**Texto selecionado**
--- --- ---
No documento, os policiais militares afirmaram que realizavam patrulhamento de rotina na estrada Adhemar Bebiano, em Del Castilho, quando avistaram aproximadamente 20 motocicletas saindo do Complexo do Alemão. Ao perceberem a aproximação da viatura policial, o grupo fugiu em direção à avenida Itaoca.

MAIS SOBRE OPERAÇÃO COM 121 MORTOS NO RIO

Nas proximidades da estação de Bonsucesso, da SuperVia, os homens efetuaram disparos contra três agentes —um subtenente e dois sargentos, que revidaram com um total de 25 disparos de fuzil, ainda segundo o documento.

“Após estabilização do terreno, os PMs fizeram um 360º e localizaram os referidos homens baleados/feridos, sendo que um portava um fuzil Taurus T4 cal 5.56 nº suprimida, c/ 1 carregador e 12 munições, enquanto o outro detinha uma pistola Glock cal 9mm c/ 1 carregador sem munições, além de 3 granadas caseiras. Os demais elementos se evadiram em direção da comunidade de Manguinhos”, diz trecho do registro.

Os agentes informaram à polícia que os baleados “ainda apresentavam sinais vitais” e foram levados na viatura para o Hospital Salgado Filho, onde morreram. Eles ainda não foram identificados.

“Vale ressaltar que os criminosos informaram que eram oriundos do Espírito Santo, onde eram lideranças da facção Comando Vermelho daquela unidade da federação. Disseram também que estavam saindo do Cpx [complexo] do Alemão, por conta da informação vazada de que haveria operação policial nas comunidades daquele complexo”, consta no registro.

Mesmo com conhecimento de que a facção já sabia da operação, cerca de 2.500 policiais fizeram a incursão às 5h. Ela resultou na ação mais letal da história do estado, com 121 mortes, de acordo com a contabilidade oficial.

Inicialmente, o governo Cláudio Castro disse que eram 64 mortos. Mas desde as primeiras horas desta quarta-feira (29), moradores do Complexo da Penha, onde ocorreu a ação, retiraram dezenas de corpos de uma área de mata, que foram se acumulando em uma praça.
--- --- ---
(Itens listados em um conjunto de dados)
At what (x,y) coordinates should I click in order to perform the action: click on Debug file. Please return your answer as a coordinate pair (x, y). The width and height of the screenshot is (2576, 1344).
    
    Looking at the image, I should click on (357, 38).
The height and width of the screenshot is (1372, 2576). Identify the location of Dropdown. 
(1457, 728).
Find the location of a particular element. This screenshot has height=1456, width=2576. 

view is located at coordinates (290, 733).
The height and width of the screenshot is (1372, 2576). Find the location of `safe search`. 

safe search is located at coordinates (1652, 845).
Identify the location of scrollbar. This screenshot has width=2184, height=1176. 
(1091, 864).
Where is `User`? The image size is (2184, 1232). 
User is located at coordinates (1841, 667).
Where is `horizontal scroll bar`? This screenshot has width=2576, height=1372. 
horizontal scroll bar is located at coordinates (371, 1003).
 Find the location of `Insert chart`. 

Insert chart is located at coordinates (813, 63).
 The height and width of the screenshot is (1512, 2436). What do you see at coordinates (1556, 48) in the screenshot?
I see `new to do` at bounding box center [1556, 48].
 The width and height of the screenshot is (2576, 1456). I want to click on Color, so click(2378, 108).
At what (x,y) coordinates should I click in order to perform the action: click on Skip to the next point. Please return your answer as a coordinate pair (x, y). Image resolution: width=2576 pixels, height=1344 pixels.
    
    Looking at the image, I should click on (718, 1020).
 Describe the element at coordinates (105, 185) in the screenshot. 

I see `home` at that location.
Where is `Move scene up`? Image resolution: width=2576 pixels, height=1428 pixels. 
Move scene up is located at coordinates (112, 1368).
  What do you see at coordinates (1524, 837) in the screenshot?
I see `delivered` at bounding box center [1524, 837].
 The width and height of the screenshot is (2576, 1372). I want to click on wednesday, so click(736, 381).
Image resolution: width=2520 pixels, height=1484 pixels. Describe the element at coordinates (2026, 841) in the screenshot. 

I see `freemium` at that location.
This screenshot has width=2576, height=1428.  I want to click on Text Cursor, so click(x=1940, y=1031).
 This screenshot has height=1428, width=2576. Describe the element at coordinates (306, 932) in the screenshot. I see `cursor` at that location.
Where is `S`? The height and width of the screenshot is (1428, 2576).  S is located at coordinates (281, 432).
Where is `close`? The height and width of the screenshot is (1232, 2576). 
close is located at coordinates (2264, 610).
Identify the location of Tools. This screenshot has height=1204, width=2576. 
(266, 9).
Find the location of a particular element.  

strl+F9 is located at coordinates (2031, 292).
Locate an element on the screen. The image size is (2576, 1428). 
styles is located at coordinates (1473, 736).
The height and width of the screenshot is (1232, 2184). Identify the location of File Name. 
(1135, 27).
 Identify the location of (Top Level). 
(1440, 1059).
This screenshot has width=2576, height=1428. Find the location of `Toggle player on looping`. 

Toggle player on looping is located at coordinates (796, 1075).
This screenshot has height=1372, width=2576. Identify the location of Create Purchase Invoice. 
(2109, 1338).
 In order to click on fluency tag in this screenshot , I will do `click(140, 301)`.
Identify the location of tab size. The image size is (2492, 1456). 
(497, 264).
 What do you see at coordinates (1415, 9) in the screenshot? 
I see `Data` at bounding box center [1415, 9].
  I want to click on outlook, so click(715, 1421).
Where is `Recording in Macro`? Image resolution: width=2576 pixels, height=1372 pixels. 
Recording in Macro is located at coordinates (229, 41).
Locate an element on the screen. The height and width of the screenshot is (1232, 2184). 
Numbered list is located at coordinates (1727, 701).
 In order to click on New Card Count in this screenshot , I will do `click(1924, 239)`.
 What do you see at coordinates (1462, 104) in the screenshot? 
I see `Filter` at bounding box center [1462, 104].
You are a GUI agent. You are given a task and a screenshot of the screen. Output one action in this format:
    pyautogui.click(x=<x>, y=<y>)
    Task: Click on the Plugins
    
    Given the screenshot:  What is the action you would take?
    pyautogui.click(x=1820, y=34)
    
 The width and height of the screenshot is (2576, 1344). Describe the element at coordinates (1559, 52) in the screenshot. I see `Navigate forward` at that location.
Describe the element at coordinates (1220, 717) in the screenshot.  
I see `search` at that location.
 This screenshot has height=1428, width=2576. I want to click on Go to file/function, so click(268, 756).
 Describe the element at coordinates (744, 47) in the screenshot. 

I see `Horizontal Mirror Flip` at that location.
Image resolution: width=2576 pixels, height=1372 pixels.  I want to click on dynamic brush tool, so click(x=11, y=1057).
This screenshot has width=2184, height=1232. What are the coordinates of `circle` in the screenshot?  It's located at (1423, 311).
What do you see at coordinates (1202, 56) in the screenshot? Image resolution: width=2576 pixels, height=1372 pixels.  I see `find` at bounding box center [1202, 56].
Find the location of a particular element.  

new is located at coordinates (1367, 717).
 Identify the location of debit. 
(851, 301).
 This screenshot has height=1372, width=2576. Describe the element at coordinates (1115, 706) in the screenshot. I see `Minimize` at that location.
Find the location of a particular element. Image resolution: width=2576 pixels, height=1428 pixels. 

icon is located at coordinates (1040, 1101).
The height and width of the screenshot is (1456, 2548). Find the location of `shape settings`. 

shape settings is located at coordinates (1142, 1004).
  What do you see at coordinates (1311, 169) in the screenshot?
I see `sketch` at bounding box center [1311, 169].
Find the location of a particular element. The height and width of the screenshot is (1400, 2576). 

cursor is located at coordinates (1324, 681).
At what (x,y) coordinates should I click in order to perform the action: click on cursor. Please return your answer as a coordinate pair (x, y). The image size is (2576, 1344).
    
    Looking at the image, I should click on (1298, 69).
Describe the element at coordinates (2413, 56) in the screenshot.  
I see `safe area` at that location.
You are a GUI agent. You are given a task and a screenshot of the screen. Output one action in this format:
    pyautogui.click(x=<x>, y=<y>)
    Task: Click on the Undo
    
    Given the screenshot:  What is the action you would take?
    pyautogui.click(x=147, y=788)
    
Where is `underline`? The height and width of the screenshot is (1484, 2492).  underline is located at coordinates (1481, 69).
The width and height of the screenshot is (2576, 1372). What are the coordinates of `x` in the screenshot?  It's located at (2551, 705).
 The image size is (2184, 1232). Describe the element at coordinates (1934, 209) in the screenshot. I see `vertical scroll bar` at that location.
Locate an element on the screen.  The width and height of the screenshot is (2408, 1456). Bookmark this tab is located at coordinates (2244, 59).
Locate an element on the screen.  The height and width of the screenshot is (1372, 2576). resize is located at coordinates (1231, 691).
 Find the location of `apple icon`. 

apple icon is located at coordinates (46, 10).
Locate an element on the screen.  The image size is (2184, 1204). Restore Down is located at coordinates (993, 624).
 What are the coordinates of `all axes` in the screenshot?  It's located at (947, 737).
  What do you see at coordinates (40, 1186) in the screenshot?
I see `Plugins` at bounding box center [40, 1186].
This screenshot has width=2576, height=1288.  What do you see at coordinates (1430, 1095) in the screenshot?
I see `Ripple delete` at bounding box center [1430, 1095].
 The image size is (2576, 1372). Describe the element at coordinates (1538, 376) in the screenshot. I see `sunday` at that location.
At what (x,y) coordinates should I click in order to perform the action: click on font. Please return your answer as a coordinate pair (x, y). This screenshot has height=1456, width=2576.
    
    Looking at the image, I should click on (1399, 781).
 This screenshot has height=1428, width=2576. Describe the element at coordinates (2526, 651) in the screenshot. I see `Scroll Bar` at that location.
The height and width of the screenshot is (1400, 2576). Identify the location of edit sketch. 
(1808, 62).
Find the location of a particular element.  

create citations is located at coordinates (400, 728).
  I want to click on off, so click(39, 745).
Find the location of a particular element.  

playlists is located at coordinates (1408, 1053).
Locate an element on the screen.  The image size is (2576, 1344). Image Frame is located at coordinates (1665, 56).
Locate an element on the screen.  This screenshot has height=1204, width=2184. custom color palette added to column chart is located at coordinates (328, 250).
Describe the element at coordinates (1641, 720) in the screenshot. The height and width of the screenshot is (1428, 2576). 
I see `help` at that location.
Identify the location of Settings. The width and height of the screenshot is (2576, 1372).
--- --- ---
**Aplicação da leitura**
- 1) Explique, em uma a três frases, por que os criminosos citados no registro policial estavam saindo do Complexo do Alemão, conforme o texto sobre a operação policial.
- 2) Copie do texto sobre a operação policial o trecho que vai de "Nas proximidades da" até "trecho do registro.", inclusive.
Os dados formam um material à parte, independente do texto.

**Soluções das tarefas**
- 1) Segundo o registro, os criminosos disseram que estavam saindo do Complexo do Alemão por causa da informação vazada de que haveria uma operação policial nas comunidades daquele complexo.

- 2)
Nas proximidades da estação de Bonsucesso, da SuperVia, os homens efetuaram disparos contra três agentes —um subtenente e dois sargentos, que revidaram com um total de 25 disparos de fuzil, ainda segundo o documento.

“Após estabilização do terreno, os PMs fizeram um 360º e localizaram os referidos homens baleados/feridos, sendo que um portava um fuzil Taurus T4 cal 5.56 nº suprimida, c/ 1 carregador e 12 munições, enquanto o outro detinha uma pistola Glock cal 9mm c/ 1 carregador sem munições, além de 3 granadas caseiras. Os demais elementos se evadiram em direção da comunidade de Manguinhos”, diz trecho do registro.